2.3 蛋白质相互作用分析 利用STRING工具,将通过基因富集和信号通路富集得到的11个基因所表达的蛋白进行蛋白质相互作用分析,得到9个具有相互作用蛋白所对应的基因,它们分别是:超氧化物歧化酶1(superoxide dismutase-1,SOD1)、超氧化物歧化酶2(superoxide dismutase-2,SOD2)、谷胱甘肽过氧化物酶1(glutathione peroxidase-1,GPX1)、过氧化氢酶(catalase,CAT)、细胞色素C(cytochrome C,CYCS)、白细胞介素6(interleukin-6,IL6)、肿瘤坏死因子(tumor necrosis factor,TNF)、半胱氨酸蛋白酶3(caspase-3,CASP3)、B淋巴细胞瘤2(B-cell lymphoma-2,BCL2)。
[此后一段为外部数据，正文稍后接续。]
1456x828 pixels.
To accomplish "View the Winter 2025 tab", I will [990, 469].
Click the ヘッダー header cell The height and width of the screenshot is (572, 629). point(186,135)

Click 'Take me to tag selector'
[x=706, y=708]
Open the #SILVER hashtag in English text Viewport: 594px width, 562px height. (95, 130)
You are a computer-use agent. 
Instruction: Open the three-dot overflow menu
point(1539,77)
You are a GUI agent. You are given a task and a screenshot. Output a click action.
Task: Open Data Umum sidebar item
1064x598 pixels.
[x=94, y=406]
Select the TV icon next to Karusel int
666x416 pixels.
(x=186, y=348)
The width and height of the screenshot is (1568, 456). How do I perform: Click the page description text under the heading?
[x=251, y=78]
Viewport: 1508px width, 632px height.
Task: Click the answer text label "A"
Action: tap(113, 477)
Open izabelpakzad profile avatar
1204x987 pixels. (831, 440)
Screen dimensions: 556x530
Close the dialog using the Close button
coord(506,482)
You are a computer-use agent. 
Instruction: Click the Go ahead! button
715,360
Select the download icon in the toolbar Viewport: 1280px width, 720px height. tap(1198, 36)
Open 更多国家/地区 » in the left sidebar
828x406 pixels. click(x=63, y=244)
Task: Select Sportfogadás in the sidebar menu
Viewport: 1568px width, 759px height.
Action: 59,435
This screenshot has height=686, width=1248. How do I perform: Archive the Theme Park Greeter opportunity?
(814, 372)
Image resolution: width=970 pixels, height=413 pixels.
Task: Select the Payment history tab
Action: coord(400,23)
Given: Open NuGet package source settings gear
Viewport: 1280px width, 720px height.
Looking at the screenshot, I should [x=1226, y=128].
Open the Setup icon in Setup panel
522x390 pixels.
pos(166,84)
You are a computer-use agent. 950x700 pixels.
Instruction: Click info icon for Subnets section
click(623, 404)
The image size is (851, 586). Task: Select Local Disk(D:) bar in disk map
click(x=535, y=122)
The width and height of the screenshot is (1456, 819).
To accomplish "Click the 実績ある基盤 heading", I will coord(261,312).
2.4 基因-药物相互作用筛选 利用DGIdb工具在线搜索了针对上述靶基因已经研发或者正在研发中的药物170种。最终筛选出31种药物。这31种药物包括经典广泛使用的抗肿瘤药物、止疼药物和抗炎药物等,也有正处在临床试验中各个阶段的药物,但目前其适应证中均无眼科的适应证。见表3。



3 讨论
        白内障手术里程碑式的大踏步前进,让人们越来越忽略白内障的药物治疗研究,其实,学者们对于白内障发病机制的研究已经进行得非常深入,涉及到基因、蛋白、信号通路,本研究则是利用前人的研究成果,进行文本数据的挖掘,之后利用几个大家熟知的生物信息学工具,对有可能成为治疗白内障的药物进行一个粗浅的预测,虽然预测的结果并不一定能成为临床用药的根据,但是可以作为一个方向,或者提供了一种研究方法,则是本研究的目的所在。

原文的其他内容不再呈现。